The results of our study showed that the percentage of depression was different among patients stratified by diabetes treatments, in which the depression rate was the highest in the group of patients who had not been treated for diabetes. Previous studies showed that patients with diabetes treated with oral drugs had lower depression scores than patients using insulin.31,36 However, in our study, we studied subjects aged from 30 to 60 years old. The majority of patients were controlled blood glucose by lifestyle modifies, adjusting their diet, and using oral drugs (71.9%), the proportion of patients using insulin was very low (10.0%) so the effect of insulin usage on depression could not be assessed. Besides, for the youngest subjects, especially working-age people with diabetes, in addition to worrying about the disease, having to regularly take medicine and visit medical facilities was also a big challenge, which even made them drop out of diabetes treatment. As a result, the rate of depression in this group was quite high.

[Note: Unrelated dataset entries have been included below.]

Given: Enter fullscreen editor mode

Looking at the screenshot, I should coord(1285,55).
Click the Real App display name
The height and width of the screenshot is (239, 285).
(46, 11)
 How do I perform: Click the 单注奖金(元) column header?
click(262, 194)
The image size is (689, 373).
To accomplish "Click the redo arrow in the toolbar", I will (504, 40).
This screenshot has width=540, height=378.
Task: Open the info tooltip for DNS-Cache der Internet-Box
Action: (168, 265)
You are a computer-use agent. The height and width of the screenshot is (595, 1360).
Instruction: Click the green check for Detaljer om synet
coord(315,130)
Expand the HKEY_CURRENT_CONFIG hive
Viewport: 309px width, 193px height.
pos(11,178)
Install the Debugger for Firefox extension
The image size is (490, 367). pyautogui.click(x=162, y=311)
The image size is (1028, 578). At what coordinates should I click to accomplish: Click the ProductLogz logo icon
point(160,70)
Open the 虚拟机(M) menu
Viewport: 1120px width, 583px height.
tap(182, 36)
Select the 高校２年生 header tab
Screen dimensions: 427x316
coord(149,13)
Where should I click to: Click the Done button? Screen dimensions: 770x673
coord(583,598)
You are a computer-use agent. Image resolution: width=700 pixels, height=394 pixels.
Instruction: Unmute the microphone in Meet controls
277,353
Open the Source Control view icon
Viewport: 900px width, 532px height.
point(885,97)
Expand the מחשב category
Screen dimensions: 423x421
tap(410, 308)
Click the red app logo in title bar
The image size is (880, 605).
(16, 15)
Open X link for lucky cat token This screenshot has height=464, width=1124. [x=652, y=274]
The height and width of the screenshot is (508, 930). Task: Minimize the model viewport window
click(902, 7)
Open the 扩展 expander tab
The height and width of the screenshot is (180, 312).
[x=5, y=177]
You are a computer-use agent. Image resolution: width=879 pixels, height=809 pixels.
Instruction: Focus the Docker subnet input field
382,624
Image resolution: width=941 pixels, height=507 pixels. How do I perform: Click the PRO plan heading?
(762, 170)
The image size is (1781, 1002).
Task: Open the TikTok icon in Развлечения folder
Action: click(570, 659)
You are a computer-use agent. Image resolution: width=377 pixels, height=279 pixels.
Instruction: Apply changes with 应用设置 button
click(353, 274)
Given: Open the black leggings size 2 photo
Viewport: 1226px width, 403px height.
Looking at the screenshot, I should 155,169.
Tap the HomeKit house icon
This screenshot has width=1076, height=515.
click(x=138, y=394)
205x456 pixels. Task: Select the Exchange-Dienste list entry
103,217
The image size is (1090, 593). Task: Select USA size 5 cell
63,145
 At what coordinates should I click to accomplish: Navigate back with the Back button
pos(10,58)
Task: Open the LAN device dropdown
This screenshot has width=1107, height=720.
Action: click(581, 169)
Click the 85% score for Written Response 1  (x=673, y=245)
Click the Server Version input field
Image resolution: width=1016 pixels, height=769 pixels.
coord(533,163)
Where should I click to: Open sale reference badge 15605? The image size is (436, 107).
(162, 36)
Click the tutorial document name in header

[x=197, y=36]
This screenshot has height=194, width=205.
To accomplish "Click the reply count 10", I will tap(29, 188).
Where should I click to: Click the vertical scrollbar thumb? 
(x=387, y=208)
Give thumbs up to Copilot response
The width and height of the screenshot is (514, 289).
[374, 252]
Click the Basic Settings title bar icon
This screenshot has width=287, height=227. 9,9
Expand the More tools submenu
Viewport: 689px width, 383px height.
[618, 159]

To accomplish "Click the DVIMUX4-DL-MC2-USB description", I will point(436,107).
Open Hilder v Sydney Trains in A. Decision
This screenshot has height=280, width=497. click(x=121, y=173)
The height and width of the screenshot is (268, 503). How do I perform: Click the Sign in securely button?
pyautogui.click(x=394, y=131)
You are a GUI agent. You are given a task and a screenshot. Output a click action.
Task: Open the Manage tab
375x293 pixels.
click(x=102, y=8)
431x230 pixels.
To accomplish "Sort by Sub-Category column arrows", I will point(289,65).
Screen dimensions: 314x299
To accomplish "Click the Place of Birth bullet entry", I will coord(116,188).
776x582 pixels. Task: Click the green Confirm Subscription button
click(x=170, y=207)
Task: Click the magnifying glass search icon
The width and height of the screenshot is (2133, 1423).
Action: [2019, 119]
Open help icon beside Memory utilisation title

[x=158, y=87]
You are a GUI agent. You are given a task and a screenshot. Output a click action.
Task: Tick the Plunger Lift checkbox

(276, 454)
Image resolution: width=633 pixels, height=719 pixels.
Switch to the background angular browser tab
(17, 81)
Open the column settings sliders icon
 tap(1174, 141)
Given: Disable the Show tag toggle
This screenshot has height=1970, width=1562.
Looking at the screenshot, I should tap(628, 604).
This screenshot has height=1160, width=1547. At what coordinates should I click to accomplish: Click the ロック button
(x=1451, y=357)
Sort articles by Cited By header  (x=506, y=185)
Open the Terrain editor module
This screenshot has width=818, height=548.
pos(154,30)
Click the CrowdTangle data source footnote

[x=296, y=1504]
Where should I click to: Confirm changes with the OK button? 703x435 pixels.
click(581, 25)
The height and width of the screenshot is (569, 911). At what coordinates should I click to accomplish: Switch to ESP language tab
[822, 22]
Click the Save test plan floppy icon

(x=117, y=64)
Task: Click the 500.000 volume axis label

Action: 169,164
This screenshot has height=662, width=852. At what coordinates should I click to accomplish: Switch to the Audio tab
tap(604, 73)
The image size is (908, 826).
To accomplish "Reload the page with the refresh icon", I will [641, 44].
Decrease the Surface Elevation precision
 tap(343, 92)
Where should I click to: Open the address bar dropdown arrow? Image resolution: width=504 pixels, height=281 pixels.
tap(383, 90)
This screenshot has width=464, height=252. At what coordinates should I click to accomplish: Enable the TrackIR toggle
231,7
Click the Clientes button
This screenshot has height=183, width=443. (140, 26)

When considering the association between multifactorial control (glucose, BMI, lipid profiles, and blood pressure) and depression, we found that the percentage of patients whose control level reached the goal of glucose was quite low (29.0%), that of HbA1c was 44.6% and the poor control of HbA1c increased the risk of depression significantly (OR = 2.37, p = 0.033), while the rate of control reached the goal of other factors, such as blood pressure, blood lipids achieved higher goals. In fact, the relationship between poor blood glucose control and depression has a reciprocal nature: people with depression often experience behaviors of fatigue, depression, eating, living in moderation, even they do not adhere to treatment easily lead to difficulty in controlling blood glucose.37 In contrast, diabetic patients with poor blood glucose control had a higher risk of depression due to the presence of more metabolic stress as well as anxiety about their medical status.38–40 T2DM is characterized by concomitant insulin resistance and hyperglycemia, and both have the potential to induce systemic inflammation, which in turn releases cytokines including tumor necrosis factor (TNF)-α, interferon (INF)-γ, interleukin (IL)-2, IL-4, IL-8, IL-10, and IL-12. These cytokines may induce depressive symptoms through effects on monoamines and other neurotransmitters, effects on neuroplasticity, effects on the hypothalamic–pituitary–adrenal system.41,42

Both univariate and multivariate analyses showed that patients with T2DM with microvascular complications were at increased risk for depression. And patients without any antihyperglycemic intervention had higher PHQ-9 scores than those treated with insulin. Previous studies have shown that the presence of microvascular complications increases the risk of depression.29,43,44 Psychological stress increases sharply in the first two years after patients have concomitant retinopathy, and retinopathy is an important risk factor for increased rates of depression in patients with T2DM.45 There is an association between diabetic neuropathy and anxiety and depression degree through perceptions of diabetic neuropathy symptom unpredictability and the lack of treatment control and restrictions in activities of daily living and changes in social self-perception.46 Renal disease progression may be associated with increased risk and severity of depression, albuminuria being more strongly associated with depression than glomerular filtration rate.47

There were some limitations of our study. This study was implemented on a relatively small sample size. Besides, we had not been able to associate between the social factors and depression of the participants.

Conclusion

The prevalence of depression in patients aged 30–60 years with T2DM in Vietnam is 16.9%. Regarding the severity of depression, mild depression accounts for 15.2%, moderate depression makes up 1.7%. Diabetes management, HbA1c control, and microvascular complications have a statistically significant effect on the rate of depression.